As The Traveling Teach, I try to start my classes off with a piece of information that’s unknown, shocking or generally unbelievable.
So when I asked my students, “when I say camps in World War II, what do you think of?” they inevitably say something about the German Concentration Camps and the Holocaust. Then I say, “what if I told you we had camps here in the USA in World War II?”
Their faces are shocked. Minds. Blown.
I explain about the basics of the Japanese Interment Camps, we discuss the similarities and differences between the two camps and explore how much any of them do know about the camps in the USA that incarcerated Japanese Americans and legal residents for 3 years during the war.
Manzanar is one of ten sites around the US where 110,000 people were held prisoner in internments camps during WWII. 66,000 of them were US citizens; the others were legal residents of the US.
Their crime? Being of Japanese descent.
The US and other countries like the UK and Australia had already been building a diplomatic rift between themselves and Japan for years, particularly since World War I and creating a hostile climate for people of Asian descent in their own countries. Japanese immigrants and Japanese American citizens were given up to two weeks to pack up their lives and report to assembly points to be dispersed to one of ten camps around the US.
The ten War Relocation Centers were located in:
- Manzanar, CA
- Gila River, AZ
- Granada, CO
- Heart Mountain, WY
- Jerome, AR
- Minidoka, ID
- Poston, AZ
- Rohwer, AR (this was the internment camp where George Takei and his family were incarcerated)
- Topaz, UT
- Tule Lake, CA

Given the barest essentials, the internees struggled to create a life for themselves and their children in the harsh desert conditions that most camps were located in.
They were told that they were being moved for their safety after Pearl Harbor, but upon arriving at camps like Manzanar they found the guns pointed inward, not facing the threat from outside. They created parks and grew gardens to supplement their food rations of canned meats and bread. The children attended school, some graduating from Manzanar, but it was far from a normal childhood.



Manzanar was dehumanizing in many ways. The barrack style housing, communal toilets and showers without stalls or privacy for 10,000 people who didn’t know each other. Waiting in line for food three times a day. Hoping that you had white friends on the outside who were able to send you some of your belongings and care for your pets while you were away.


You had to prove your loyalty with the loyalty questionnaire that was provided. You had to say whether you were willing to be drafted to combat or nursing service in the military to prove your loyalty. You were asked if you’d be willing to renounce any allegiance to the Japanese Emperor. You were expected to be loyal to and supportive of the very country that locked you up (for US citizens against your rights) and took away your livelihood and homes.
Those who were merely permanent residents found the questionnaire especially hard because if they renounced Japan they’d have no country at all.
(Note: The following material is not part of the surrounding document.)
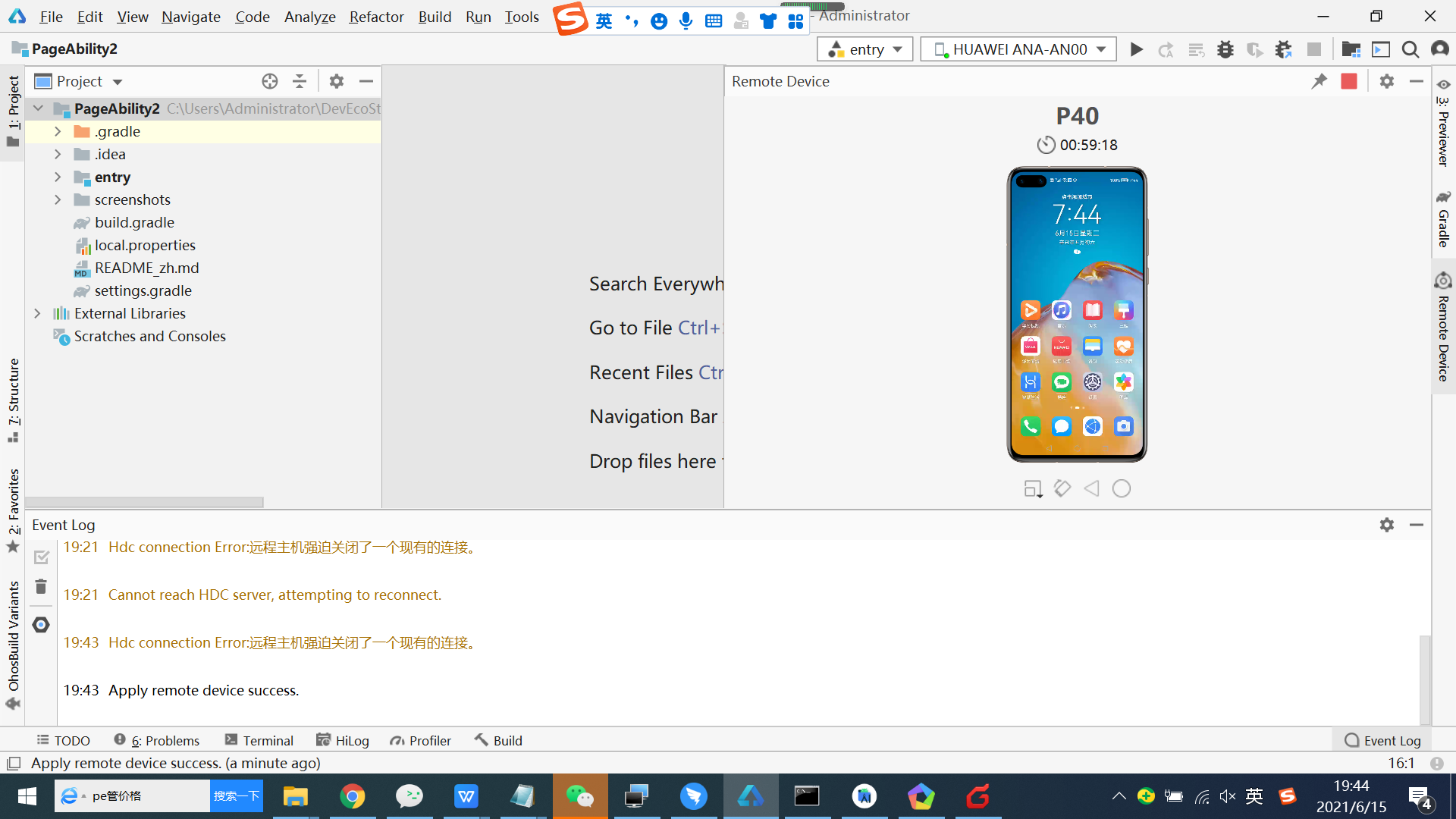Switch to the Terminal tab
This screenshot has height=819, width=1456.
(259, 740)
Many answered “Yes, Yes” to these questions of service and loyalty while others answered “No, No” due to their complicated feelings at the time towards America. Those who answered “No, No” were often moved to another camp.
If you were lucky enough to be able to move away from Manzanar and the other camps, the requirements were that you weren’t allowed to resettle in the west – you had to head east. So your businesses, homes and possessions were all left behind to be shipped to you or lost to the government or your neighbors.
Only three of the original buildings remain at Manzanar National Historic Site, but they have the foundations of many buildings. There are roads, the cemetery and the National Park Service has recreated buildings to educate the public about life at Manzanar.
There’s the Auditorium which now houses the museum and interactive and educational exhibits, as well as the two guard buildings at the original entrance to the camp. The reconstructed buildings have videos and recordings of those who lived at Manzanar and exhibits about what life was like for those who spent three years at Manzanar.
There’s an auto tour you can take as well, driving around the entire complex of Manzanar and ending up at the far end near the cemetery for those who died while incarcerated at Manzanar.

Overall it’s an incredibly powerful place that will really open your eyes to the treatment of Japanese Americans and immigrants during WWII and helps you explore the constitutionality of the camps. The day we visited was the 80th anniversary of the Executive Order that was signed by President F. D. Roosevelt that made these camps a reality.